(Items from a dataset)
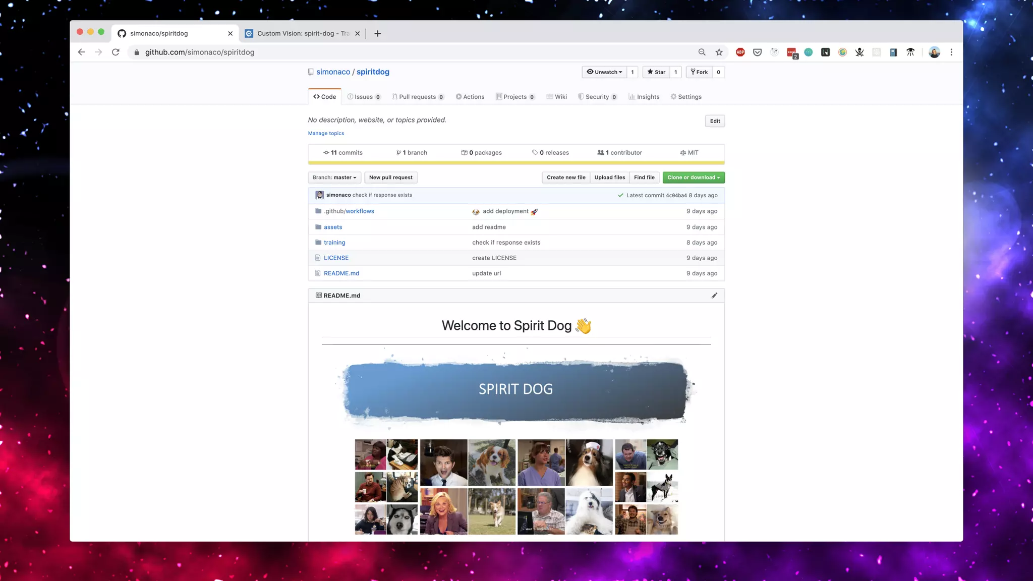Click the zoom magnifier icon in address bar
This screenshot has width=1033, height=581.
coord(702,52)
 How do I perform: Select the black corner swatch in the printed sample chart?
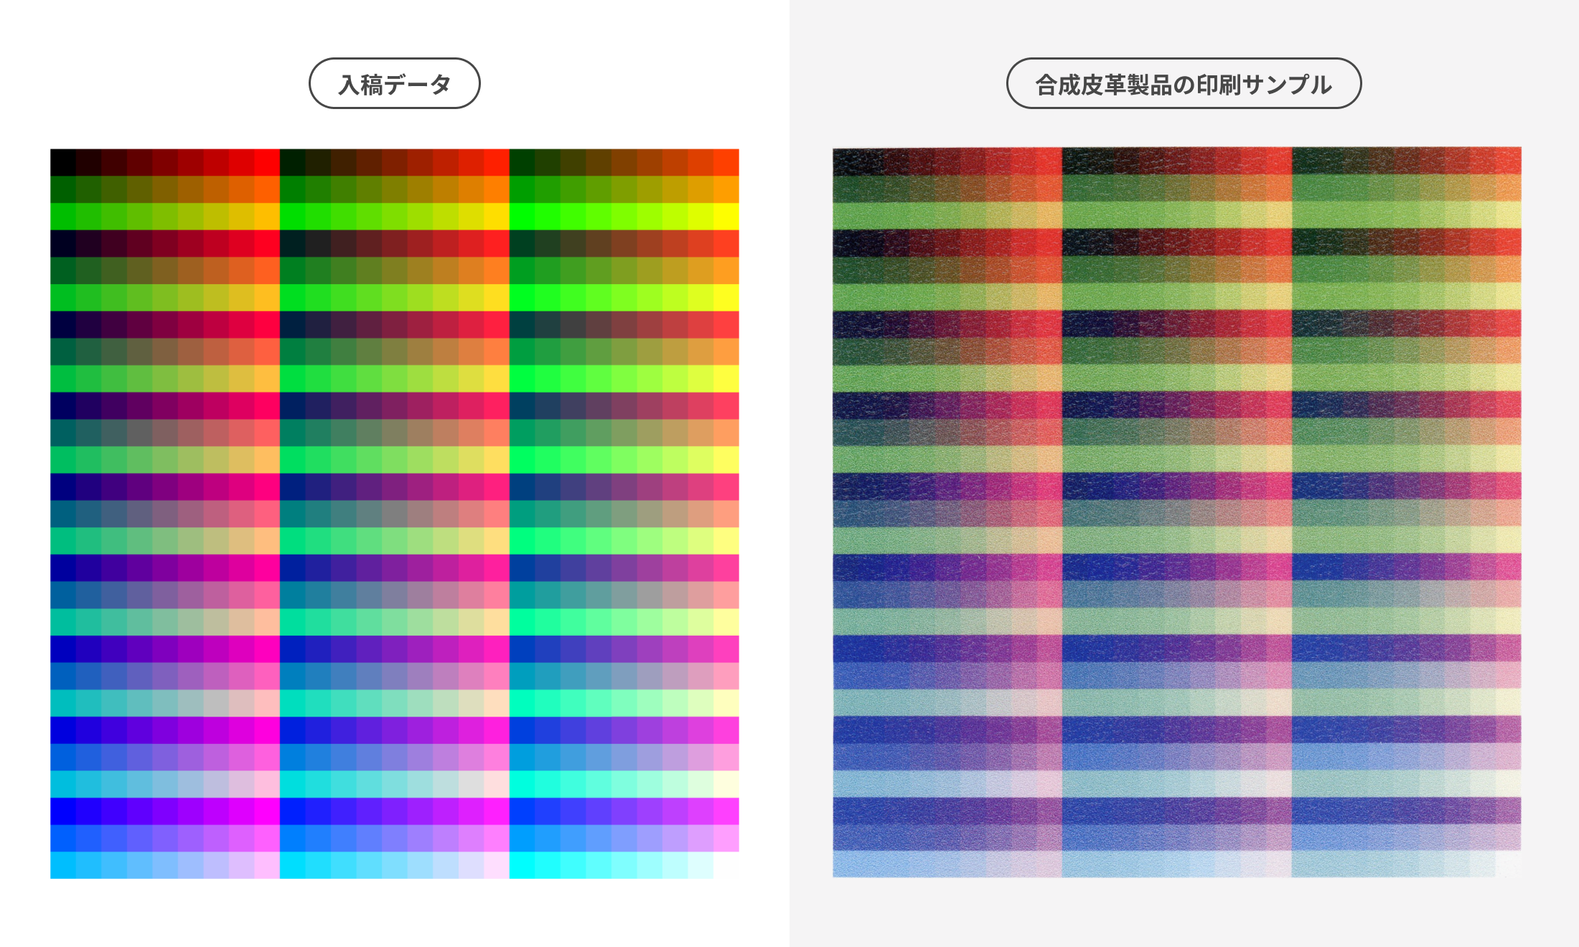pyautogui.click(x=845, y=161)
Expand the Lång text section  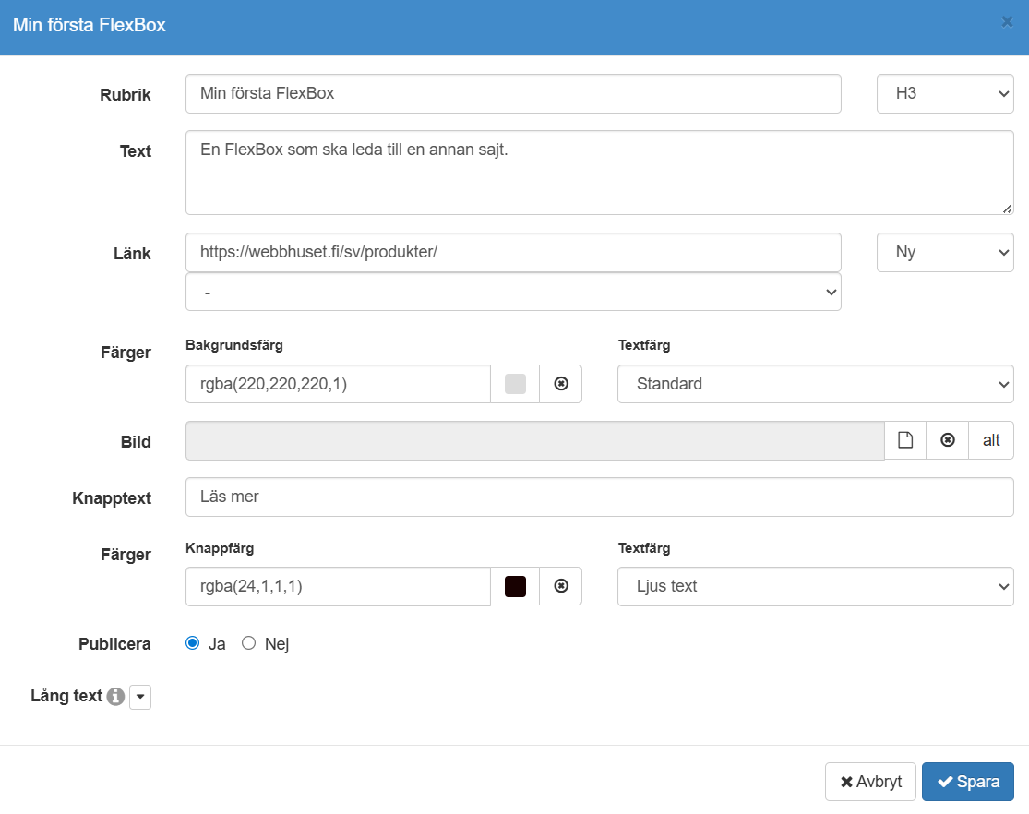(140, 698)
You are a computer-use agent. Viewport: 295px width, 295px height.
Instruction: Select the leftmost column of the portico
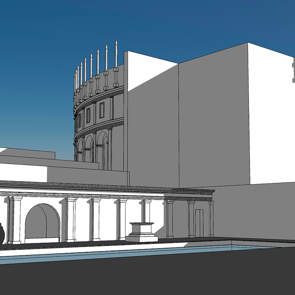[x=16, y=220]
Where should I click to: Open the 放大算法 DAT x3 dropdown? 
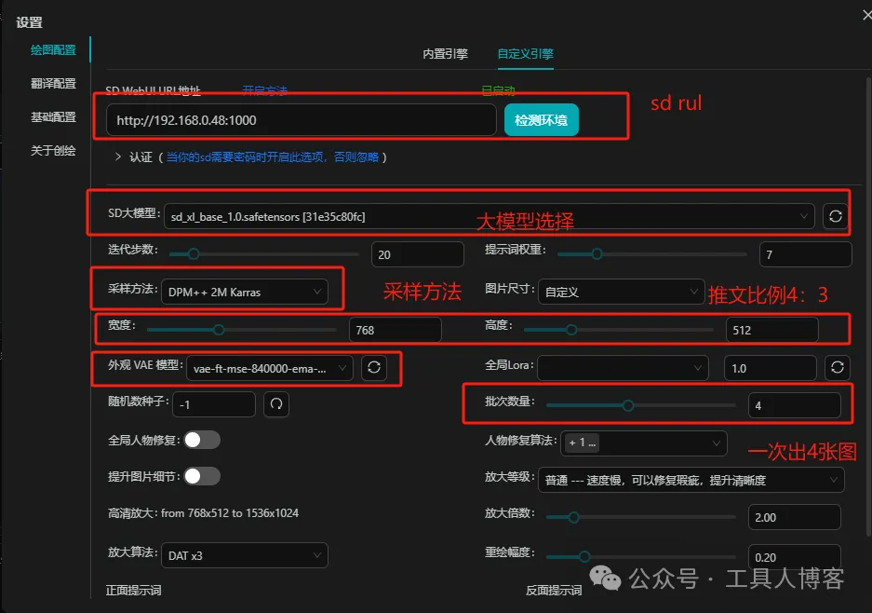(245, 554)
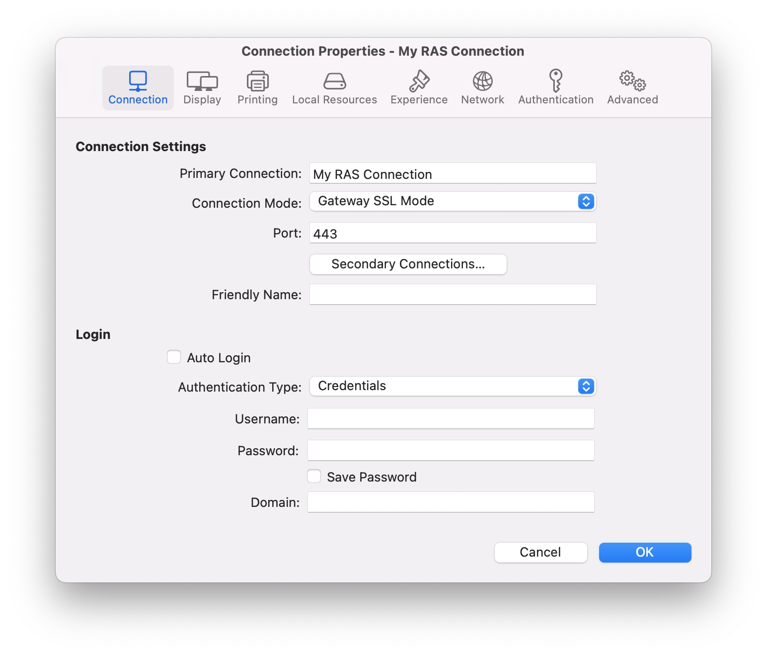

## Directions for this task
Gather every line in the data above that contains the string "height", and reproduce each one in full.

## Complete output
This screenshot has width=1033, height=581.
You are a computer-use agent. Viewport: 295px width, 295px height.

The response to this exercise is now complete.